I first told my family about the abuse when I was 15. I confronted my abuser in front of my mother and my stepfather, and they asked me detailed questions, making sure I was aware of how serious the allegations were. They listened to me, gave me hugs, and then I went to bed. I was never sent in for therapy after that, never questioned about it further. It became the enormous family secret, the thing people knew about but never wanted to discuss. When my abuser became a father, I was rightfully concerned, but no one seemed to want to talk about my worries. When I cut the abuser out of my life later, some family members made me feel guilty, telling me that perhaps I should forgive, reach out to him and try to build a relationship. And in my late 20s, I went through a period of time when I tried, but quickly realized how unhealthy that relationship was, and so I cut him out again.
During my own sexual development, I would often retreat into my imagination for sexual fulfillment, and I didn’t realize until years later that many of my early fantasy scenarios resembled my abuse. Even now, in my late 30s, this impact on my own development infuriates me.
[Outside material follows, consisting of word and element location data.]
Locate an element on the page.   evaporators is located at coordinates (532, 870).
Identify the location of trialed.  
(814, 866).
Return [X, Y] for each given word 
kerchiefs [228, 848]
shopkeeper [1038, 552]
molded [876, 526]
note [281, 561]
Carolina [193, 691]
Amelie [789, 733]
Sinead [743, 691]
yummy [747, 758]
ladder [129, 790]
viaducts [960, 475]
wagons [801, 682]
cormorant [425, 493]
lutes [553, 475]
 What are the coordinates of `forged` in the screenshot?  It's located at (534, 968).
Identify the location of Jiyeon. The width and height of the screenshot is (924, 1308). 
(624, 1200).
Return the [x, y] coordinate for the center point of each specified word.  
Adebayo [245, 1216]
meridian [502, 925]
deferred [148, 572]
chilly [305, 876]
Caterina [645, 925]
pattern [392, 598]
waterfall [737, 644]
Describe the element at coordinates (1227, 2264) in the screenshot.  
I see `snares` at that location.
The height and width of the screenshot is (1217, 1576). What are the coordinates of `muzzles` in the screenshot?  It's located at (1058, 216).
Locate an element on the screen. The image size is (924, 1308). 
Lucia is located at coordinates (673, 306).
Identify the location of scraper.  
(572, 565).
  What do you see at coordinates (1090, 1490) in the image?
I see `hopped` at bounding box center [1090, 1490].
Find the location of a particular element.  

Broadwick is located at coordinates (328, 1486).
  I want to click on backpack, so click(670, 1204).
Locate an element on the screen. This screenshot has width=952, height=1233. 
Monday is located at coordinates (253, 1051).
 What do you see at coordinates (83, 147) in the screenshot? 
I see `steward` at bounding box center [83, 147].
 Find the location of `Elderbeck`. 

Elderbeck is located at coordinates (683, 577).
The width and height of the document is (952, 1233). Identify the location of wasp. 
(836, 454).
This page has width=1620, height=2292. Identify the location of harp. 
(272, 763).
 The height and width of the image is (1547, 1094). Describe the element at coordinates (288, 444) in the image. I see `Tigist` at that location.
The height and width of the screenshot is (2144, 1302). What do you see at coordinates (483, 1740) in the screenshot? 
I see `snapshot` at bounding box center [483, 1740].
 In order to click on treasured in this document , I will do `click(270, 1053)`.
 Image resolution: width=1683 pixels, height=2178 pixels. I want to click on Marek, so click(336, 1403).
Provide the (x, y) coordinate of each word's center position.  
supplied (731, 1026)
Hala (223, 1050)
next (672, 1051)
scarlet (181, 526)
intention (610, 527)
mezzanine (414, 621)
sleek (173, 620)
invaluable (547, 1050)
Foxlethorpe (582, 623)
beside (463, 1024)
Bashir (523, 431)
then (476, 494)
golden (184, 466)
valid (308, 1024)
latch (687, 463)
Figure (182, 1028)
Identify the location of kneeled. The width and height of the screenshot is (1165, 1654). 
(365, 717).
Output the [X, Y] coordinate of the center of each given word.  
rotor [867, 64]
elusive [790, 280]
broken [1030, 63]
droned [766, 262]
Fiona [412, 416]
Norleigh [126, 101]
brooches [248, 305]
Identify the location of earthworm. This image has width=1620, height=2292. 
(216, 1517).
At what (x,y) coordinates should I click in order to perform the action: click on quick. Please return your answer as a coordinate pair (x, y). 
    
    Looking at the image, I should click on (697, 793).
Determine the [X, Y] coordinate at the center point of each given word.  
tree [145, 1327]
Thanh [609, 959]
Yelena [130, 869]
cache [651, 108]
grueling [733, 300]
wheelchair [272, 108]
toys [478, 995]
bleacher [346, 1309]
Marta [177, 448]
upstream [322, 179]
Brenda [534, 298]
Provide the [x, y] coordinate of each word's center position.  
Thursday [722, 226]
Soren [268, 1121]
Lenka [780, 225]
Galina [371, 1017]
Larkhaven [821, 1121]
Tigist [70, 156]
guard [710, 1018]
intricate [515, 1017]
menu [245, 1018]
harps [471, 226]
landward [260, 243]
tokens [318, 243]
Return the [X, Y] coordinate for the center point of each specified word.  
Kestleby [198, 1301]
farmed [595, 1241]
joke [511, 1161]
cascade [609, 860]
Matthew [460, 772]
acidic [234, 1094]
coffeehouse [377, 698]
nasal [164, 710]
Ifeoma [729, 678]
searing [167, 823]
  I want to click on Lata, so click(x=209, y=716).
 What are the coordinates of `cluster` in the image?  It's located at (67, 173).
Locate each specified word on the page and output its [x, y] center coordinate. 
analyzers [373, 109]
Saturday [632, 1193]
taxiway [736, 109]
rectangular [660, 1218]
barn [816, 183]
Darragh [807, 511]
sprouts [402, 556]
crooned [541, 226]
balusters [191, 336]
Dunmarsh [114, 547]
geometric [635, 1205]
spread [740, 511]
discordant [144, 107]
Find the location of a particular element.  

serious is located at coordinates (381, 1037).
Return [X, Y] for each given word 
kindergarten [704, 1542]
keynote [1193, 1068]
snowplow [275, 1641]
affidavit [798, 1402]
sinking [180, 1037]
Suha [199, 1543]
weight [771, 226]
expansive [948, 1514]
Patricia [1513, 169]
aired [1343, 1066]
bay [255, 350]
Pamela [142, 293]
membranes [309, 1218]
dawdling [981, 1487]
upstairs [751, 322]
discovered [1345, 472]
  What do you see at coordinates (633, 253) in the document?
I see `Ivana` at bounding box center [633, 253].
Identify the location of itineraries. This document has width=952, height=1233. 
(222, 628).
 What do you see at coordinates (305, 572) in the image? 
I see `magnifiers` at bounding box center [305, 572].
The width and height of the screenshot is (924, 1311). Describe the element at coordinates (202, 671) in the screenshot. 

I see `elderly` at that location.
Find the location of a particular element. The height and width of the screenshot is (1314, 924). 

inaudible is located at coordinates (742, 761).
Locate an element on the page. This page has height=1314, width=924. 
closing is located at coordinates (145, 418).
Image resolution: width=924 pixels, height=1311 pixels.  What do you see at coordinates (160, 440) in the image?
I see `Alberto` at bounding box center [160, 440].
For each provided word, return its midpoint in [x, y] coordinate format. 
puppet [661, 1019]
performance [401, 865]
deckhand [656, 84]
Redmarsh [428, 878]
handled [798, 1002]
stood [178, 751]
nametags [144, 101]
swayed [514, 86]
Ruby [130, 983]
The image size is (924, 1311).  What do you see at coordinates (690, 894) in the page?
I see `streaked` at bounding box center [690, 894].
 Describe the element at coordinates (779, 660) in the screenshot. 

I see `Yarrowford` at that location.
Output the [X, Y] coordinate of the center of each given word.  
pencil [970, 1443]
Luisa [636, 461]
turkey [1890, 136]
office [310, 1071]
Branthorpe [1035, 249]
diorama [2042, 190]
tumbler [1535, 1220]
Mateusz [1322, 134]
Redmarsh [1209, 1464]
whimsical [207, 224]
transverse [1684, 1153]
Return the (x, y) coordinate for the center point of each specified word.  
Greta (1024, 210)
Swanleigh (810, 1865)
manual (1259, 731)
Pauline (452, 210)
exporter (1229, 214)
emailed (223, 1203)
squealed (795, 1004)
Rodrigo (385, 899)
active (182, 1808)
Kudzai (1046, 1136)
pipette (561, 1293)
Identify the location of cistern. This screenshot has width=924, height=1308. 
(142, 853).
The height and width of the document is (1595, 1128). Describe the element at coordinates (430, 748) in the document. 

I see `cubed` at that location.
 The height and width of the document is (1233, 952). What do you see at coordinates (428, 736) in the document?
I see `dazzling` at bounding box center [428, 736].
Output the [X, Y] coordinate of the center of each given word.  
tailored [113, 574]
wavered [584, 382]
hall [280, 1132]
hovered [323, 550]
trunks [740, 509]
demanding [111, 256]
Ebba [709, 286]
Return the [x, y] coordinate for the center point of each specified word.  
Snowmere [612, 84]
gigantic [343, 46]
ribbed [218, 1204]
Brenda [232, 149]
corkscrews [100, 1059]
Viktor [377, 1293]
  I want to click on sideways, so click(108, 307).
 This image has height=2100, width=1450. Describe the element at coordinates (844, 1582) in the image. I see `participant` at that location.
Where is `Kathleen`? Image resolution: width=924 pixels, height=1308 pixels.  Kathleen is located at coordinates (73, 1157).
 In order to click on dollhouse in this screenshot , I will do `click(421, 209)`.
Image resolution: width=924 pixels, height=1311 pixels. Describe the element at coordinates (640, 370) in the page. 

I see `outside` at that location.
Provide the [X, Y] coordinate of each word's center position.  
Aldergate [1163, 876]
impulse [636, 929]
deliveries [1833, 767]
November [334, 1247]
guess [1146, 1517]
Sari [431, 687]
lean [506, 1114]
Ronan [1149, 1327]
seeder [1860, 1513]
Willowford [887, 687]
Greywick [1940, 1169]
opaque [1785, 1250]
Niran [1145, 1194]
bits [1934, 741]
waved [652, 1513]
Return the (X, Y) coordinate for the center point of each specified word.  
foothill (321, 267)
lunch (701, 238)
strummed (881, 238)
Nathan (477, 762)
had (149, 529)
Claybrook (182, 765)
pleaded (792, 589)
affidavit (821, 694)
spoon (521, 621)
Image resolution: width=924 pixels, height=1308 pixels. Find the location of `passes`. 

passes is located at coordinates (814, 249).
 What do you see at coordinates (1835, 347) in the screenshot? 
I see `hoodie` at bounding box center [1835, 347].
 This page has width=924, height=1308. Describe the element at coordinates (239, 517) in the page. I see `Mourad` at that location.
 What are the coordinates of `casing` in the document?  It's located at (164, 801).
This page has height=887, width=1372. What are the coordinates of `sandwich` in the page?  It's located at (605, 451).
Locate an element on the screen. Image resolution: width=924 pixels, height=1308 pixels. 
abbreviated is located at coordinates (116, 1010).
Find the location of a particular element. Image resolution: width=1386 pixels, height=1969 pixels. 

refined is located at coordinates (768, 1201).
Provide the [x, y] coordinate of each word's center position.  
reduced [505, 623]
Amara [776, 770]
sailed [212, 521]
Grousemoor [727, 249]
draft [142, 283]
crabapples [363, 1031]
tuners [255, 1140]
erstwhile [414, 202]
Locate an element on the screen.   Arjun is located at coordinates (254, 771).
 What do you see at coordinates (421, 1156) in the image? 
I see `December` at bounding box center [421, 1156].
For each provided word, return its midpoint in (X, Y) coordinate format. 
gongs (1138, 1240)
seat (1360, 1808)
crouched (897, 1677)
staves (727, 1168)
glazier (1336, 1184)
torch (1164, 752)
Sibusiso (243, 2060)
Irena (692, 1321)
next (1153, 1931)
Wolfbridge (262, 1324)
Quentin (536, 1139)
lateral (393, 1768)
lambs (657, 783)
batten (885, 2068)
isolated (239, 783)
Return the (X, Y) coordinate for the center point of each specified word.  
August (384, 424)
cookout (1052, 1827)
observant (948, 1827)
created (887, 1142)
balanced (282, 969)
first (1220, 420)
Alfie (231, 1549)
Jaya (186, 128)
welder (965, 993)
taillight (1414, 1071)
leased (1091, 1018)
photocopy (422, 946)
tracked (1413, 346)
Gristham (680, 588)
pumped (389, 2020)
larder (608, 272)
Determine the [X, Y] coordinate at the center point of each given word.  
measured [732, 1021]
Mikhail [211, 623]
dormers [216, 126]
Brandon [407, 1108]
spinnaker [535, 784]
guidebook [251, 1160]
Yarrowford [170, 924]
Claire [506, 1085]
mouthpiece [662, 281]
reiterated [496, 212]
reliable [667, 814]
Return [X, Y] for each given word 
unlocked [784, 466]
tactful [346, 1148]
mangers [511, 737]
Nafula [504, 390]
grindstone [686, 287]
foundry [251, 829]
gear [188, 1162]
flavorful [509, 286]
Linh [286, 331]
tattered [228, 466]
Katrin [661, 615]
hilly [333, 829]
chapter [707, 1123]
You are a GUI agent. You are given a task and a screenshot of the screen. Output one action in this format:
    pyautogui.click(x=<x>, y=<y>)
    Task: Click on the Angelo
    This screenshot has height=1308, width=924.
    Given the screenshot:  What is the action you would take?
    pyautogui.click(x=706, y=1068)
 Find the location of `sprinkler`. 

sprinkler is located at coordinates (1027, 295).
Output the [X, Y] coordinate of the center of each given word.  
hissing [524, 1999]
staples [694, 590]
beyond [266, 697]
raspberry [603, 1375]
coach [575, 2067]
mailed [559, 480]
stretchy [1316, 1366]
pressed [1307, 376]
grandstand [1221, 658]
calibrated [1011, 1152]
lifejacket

I could talk endlessly about the abuse and my path toward survival, but I will simply conclude with this. It changed everything. I’m a survivor. I will never ever be at peace with what happened to me, and I will never forgive the person who hurt me. At the same time, he has no control over me now. I survived. I live life on my terms, and he or the abuse don’t get to determine my fate. The abuse hurt me, primally. But my survival skills are, in many ways, what have allowed me to be a better therapist, a better writer, and a better father. Someone once asked me if I was grateful for the abuse because of these outcomes in my life. Of course not. I would never wish that hurt on anyone. I am a better person because of me, and the work that I have put into myself and surviving, not because of him and how he chose to hurt me.